• YOUR TASKS:
**a)** In the caterpillar-raising post, how long did the caterpillar go without eating while it prepared to molt?
**b)** Rewrite the caterpillar-raising post from "It's so big" to "get out, otherwise.", changing "stinkbugs" to "ants".
**c)** Please continue the caterpillar-raising post from the point where it stops.

• PAGE:
No, not Curtis. The worm. Well, Curtis was happy without the staples in his neck and brisket. 

Aug 24 4:43pm LOOK WHAT IT DID

Morning August 26. Hoooo Weeee!!

I was SO excited to see the transformation. All my worry about the anorexia and dull coloration dissipates as I see what the caterpillar was working up to. It didn't eat for 2 1/2 days while it was preparing to molt, and that coincided with my taking it inside, so of course I concluded that I'd done something dumb and ruined everything. That's how it goes, every time, for the first-time helicopter HHD mom. 
I'm an HHHD mom.

26 August 2022. In this video I'm showing you how the "devil eyes" work. The caterpillar really only displays them under duress, when it's frightened and thinks it needs to scare someone back. They're just square black spots on the caterpillar's nape, or thorax I guess. And the worm can sort of flex to display them when necessary, by tucking its head down against its underside. That move expands the nape, reveals the Ray Bans, and also deploys the scary horns, which don't
hurt at all, and have no poison in them. All for show. 

Here's the new sleeve I deployed on 26 August. I ordered it from
It's the biggest one they make, a habitat fit for the King of Caterpillars, the Regal Moth's larva.

It's so big that I never had to move the caterpillar for its whole time inside. With smaller sleeves, you have to move them to a fresh branch when the worm eats all the leaves inside. You want to shake the branch you're about to enclose quite hard before you sleeve it, to make sure you've got all the stinkbugs and spiders off it. Then you run the sleeve over the branch and tie it very tightly and securely at both ends. You can't tie it too tightly, or run the cord around the closure too many times. Things get in. Things get out, otherwise.
The beauty of the sleeve is that the caterpillar is outdoors, exposed to sun, rain, wind and changing temperatures, just as it would be in nature. For monarchs, at least, this is VITAL to their picking up navigational skills. Shockingly, monarchs raised inside a house don't know how to get to Mexico, apparently. What a thought--that in trying to help them we could be hampering them, keeping them from fulfilling their destiny. So you've got to raise them outdoors, and sleeves are the way to go.

• INFORMATION SUPPLIED:

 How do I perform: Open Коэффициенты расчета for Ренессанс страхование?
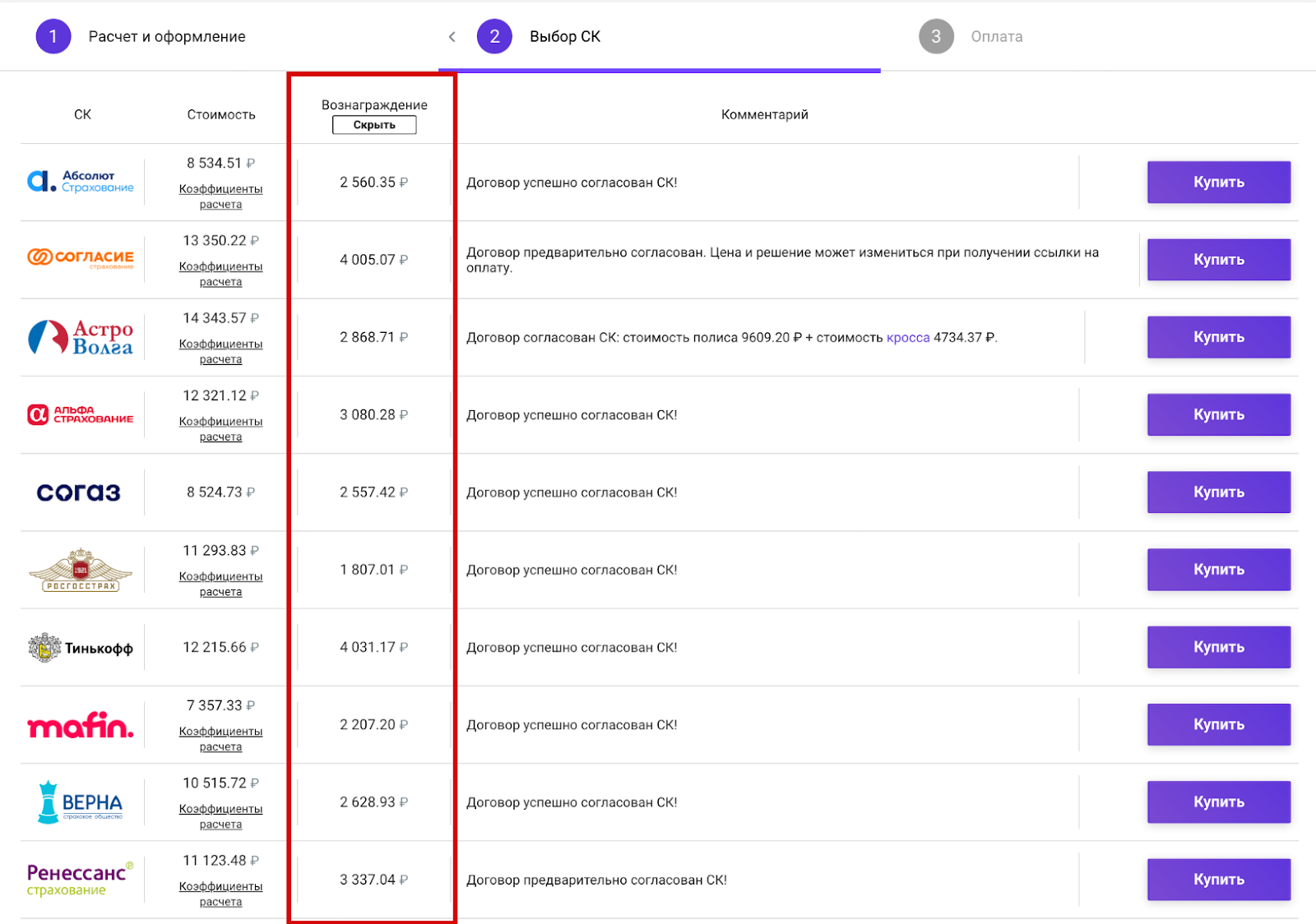tap(220, 894)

• ANSWERS BELOW:
**a)** 2 1/2 days.

**b)**
It's so big that I never had to move the caterpillar for its whole time inside. With smaller sleeves, you have to move them to a fresh branch when the worm eats all the leaves inside. You want to shake the branch you're about to enclose quite hard before you sleeve it, to make sure you've got all the ants and spiders off it. Then you run the sleeve over the branch and tie it very tightly and securely at both ends. You can't tie it too tightly, or run the cord around the closure too many times. Things get in. Things get out, otherwise.

**c)**
The only difference in sleeve raising and wild life, for the caterpillar, is that nothing can kill it.

I loved all the stages of the HHD, but I have to say I found this newly shed fifth instar caterpillar the most beautiful of all. I loved its proportions--still with ridiculously long horns and prolegs; gorgeous shades of beige and brown, set off by all that orange red bling. 

Aug 25 7 pm New 5th Instar Molt coloration--maybe my favorite! He finally started eating again that evening. Whew!! Had not eaten since I took him in on the 23rd! I was worried. But it was just him getting ready to molt. I have to say the worry was worth it.

26 August 11 AM, I got a good shot of the gripperdoodle off the back of the worm. It's basically constructed like an oven mitt with Velcro tips. It clamps onto the branch like a vise, and that worm is NOT going to fall while the gripperdoodle is engaged. Yes that is a Zick neologism and yes you may use it. As I age and am unable to come up with the words I want, I spontaneously invent them. Often they're better than the word I was searching for; just ask my kids.  Kind of a natural history Casey Stengel at this stage of my life.

The correct term for the gripperdoodle would be  "modified anal prolegs" but what fun is that? And also gross. Come to think of it I wish I'd figured out where the frass comes out. Inside/behind the gripperdoodle? Does it have to release the oven mitt to take a sh-t? Darn! Wish I'd poked around to better understand this remarkable naughty bit.

By 26 August, 7:20 pm, the caterpillar was turning pale before my eyes, especially along the dorsum. 

26 aug 720 pm

In the sunlight, I could see some green creeping into the bronzy brown it had before.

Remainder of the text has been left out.